Task prompt => Exactly the lines starting at the line containing "960x576 pixels." and ending at the line containing "is (540, 1138)." are to be written out from the listing below, both included.

Supplied data =>
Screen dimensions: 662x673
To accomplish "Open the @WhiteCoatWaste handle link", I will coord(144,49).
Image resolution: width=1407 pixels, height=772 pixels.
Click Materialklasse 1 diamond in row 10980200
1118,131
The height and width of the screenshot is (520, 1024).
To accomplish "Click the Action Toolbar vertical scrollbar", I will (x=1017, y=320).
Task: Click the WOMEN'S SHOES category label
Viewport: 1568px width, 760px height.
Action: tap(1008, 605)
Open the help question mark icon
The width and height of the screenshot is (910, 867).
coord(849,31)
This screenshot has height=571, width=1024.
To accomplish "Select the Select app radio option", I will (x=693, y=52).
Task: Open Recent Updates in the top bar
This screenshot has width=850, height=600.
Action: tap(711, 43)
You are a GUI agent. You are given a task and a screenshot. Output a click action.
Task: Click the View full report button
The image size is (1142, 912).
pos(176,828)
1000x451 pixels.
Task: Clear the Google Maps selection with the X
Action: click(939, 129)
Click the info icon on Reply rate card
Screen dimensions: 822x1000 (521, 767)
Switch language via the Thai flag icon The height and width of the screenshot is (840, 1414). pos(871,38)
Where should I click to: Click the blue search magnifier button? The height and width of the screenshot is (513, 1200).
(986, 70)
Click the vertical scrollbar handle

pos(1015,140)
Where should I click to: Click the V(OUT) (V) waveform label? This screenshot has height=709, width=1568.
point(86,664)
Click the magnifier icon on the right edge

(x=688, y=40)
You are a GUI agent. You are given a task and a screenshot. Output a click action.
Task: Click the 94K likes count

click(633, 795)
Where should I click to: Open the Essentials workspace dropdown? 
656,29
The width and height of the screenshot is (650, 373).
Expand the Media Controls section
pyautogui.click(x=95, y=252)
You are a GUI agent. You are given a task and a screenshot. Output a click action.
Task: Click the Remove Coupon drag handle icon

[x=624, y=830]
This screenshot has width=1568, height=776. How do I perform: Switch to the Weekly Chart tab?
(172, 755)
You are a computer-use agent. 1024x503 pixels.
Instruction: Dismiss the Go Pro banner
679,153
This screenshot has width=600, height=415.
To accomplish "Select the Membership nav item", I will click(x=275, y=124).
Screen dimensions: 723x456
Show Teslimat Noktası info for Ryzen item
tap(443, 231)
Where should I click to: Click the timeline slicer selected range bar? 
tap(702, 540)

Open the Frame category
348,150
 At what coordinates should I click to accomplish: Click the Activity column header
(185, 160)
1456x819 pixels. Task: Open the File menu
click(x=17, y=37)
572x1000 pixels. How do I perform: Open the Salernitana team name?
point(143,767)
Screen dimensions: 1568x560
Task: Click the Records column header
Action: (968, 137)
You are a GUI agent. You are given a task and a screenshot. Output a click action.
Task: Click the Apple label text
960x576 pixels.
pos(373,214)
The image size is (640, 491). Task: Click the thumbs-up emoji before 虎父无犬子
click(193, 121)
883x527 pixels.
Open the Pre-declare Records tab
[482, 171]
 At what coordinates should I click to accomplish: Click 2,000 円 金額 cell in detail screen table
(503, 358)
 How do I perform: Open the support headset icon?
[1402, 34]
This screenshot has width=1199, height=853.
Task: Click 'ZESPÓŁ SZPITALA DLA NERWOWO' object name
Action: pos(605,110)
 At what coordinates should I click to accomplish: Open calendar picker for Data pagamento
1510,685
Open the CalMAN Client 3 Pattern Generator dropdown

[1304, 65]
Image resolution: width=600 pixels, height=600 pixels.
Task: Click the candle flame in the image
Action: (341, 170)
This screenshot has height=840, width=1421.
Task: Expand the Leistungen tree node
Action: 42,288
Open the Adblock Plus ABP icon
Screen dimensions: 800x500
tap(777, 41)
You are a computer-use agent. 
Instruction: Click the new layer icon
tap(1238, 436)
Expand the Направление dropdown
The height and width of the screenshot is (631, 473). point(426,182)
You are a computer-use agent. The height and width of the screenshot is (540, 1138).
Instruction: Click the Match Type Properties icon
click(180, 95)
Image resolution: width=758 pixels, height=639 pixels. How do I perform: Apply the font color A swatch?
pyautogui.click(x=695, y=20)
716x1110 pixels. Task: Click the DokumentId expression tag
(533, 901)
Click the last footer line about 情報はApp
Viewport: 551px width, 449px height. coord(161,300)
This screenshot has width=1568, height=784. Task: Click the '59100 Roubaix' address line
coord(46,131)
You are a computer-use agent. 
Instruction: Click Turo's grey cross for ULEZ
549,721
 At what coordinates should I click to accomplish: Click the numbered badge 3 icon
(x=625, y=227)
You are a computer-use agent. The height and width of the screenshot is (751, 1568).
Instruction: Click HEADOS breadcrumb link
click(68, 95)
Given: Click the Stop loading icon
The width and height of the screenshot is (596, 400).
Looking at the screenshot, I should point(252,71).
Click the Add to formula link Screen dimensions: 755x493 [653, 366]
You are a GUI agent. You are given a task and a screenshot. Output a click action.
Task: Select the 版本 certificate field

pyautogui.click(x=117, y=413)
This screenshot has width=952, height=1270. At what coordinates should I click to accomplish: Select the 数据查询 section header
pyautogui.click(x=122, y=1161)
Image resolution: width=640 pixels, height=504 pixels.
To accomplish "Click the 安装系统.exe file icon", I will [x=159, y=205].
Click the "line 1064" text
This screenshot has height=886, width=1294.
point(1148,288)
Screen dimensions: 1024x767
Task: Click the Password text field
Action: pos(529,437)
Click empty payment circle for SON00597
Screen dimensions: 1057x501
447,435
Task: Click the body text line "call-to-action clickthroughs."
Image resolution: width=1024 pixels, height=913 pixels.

Result below =>
960x576 pixels.
pos(373,214)
The image size is (640, 491). Task: Click the thumbs-up emoji before 虎父无犬子
click(193, 121)
883x527 pixels.
Open the Pre-declare Records tab
[482, 171]
 At what coordinates should I click to accomplish: Click 2,000 円 金額 cell in detail screen table
(503, 358)
 How do I perform: Open the support headset icon?
[1402, 34]
This screenshot has width=1199, height=853.
Task: Click 'ZESPÓŁ SZPITALA DLA NERWOWO' object name
Action: pos(605,110)
 At what coordinates should I click to accomplish: Open calendar picker for Data pagamento
1510,685
Open the CalMAN Client 3 Pattern Generator dropdown

[1304, 65]
Image resolution: width=600 pixels, height=600 pixels.
Task: Click the candle flame in the image
Action: (341, 170)
This screenshot has height=840, width=1421.
Task: Expand the Leistungen tree node
Action: 42,288
Open the Adblock Plus ABP icon
Screen dimensions: 800x500
tap(777, 41)
You are a computer-use agent. 
Instruction: Click the new layer icon
tap(1238, 436)
Expand the Направление dropdown
The height and width of the screenshot is (631, 473). point(426,182)
You are a computer-use agent. The height and width of the screenshot is (540, 1138).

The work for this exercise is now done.